産後には色々な体調変化を起こすというのは前回のブログでも話をしました。

では、少し古い文献から産後の体調の変化の注意点を紐解いてみましょう。

漢方医学のバイブルである『傷寒雑病論』、この本は前漢の時代に書かれた本とされています。実に2000年以上前のことですね。

この本は「傷寒」(流行性の病)と「雑病」(慢性疾患)とで後に別々の本になるのですが、この「雑病」パートに婦人科疾患のことが載っています。

「新產婦人有三病、一者病痙、二者病鬱冒、三者大便難、何謂也?」
出産直後の女性に3つの病気があります。1つは痙病(今でいうところの神経痛やリウマチなど)、2つめは鬱冒(めまいやホットフラッシュ、鬱症など)、3つめは大便難(便秘)。これは何故起こるのですか?

当院でも産後から手がしびれるようになったという患者様を見ることがありましたし、もちろん産後うつの患者様も見ることがありました。こうやって大昔から産後のリウマチ様疾患や産後うつの概念があったわけですね。
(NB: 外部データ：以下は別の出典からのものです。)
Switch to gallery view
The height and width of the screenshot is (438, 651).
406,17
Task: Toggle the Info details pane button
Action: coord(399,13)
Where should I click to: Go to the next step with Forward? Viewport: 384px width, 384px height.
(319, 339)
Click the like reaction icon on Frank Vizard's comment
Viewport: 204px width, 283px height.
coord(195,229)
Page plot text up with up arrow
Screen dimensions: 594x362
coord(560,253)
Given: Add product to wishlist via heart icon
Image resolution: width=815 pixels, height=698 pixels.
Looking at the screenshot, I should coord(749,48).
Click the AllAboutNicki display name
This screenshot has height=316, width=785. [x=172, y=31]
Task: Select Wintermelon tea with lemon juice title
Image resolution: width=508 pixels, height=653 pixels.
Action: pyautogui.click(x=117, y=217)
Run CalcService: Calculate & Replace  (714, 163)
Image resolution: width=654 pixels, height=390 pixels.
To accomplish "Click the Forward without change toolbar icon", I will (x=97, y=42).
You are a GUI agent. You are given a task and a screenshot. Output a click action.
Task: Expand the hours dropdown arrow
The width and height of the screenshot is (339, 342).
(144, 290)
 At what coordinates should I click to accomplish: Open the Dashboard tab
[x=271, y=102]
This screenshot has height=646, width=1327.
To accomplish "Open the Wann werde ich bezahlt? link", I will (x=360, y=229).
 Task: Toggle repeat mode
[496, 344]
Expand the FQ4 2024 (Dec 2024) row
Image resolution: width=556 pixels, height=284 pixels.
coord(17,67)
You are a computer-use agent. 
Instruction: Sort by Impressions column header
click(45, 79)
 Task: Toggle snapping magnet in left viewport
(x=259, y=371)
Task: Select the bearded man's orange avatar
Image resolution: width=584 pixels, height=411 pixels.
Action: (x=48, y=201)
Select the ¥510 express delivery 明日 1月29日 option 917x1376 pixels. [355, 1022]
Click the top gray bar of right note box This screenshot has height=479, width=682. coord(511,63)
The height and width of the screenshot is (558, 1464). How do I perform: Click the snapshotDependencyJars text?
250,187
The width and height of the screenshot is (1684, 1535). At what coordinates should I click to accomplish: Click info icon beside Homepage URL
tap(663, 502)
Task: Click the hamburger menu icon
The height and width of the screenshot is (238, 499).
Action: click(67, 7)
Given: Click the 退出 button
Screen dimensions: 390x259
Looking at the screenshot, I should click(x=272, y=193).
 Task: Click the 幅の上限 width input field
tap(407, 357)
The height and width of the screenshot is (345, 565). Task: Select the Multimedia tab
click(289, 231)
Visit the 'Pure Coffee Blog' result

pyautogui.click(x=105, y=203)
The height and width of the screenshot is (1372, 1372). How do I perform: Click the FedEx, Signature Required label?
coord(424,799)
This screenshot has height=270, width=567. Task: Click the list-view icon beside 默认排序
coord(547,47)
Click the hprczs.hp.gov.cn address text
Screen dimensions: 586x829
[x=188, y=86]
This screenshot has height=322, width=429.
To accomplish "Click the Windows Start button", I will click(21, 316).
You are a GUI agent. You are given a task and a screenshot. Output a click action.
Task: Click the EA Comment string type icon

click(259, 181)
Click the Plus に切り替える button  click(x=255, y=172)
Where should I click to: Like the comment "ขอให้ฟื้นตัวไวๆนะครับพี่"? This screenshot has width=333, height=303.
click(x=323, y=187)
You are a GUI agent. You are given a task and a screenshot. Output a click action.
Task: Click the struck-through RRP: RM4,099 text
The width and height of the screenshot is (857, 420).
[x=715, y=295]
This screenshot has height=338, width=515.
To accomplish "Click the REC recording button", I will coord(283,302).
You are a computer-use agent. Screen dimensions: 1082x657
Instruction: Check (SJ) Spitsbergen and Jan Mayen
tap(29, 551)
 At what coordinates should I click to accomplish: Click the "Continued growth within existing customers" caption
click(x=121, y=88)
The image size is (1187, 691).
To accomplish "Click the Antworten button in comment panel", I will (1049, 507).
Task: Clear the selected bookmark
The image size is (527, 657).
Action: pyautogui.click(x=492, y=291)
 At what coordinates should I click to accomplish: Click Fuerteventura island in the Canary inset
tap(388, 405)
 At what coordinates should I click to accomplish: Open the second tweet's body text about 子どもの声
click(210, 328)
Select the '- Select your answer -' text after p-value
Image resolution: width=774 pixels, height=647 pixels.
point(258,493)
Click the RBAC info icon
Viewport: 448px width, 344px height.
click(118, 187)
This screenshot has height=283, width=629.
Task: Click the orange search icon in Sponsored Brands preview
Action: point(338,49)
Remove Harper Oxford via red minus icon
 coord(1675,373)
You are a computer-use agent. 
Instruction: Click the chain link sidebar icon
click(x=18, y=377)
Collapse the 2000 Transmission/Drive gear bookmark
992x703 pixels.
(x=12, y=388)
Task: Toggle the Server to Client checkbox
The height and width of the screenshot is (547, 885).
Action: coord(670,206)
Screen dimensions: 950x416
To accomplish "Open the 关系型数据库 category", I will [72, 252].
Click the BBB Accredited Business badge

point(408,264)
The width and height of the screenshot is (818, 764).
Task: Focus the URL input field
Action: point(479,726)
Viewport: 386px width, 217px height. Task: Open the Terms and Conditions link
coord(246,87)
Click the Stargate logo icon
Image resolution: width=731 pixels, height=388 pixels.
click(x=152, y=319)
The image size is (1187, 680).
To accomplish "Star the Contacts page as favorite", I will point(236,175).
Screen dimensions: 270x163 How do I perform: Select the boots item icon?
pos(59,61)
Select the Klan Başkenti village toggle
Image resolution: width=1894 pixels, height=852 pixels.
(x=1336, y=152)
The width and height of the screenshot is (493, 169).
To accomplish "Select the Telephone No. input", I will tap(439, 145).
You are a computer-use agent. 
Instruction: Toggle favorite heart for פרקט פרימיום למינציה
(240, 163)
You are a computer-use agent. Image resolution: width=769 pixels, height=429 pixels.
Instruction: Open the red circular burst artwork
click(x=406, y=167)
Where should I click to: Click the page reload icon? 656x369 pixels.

では、なぜこれらのことが起こるかというと、大部分は血を消耗した結果だと言われています。

出産には多くの出血を伴いますし、その後は母乳という形で血を子供に分け与えるわけですので、血を消耗しやすいわけですね。ですので、頑張ってよく食べるわけですが、食べ過ぎるとそれはそれで問題がおきてしまいますので注意して下さい。

これらのことを解消するためには漢方や鍼灸がよく効きますよ。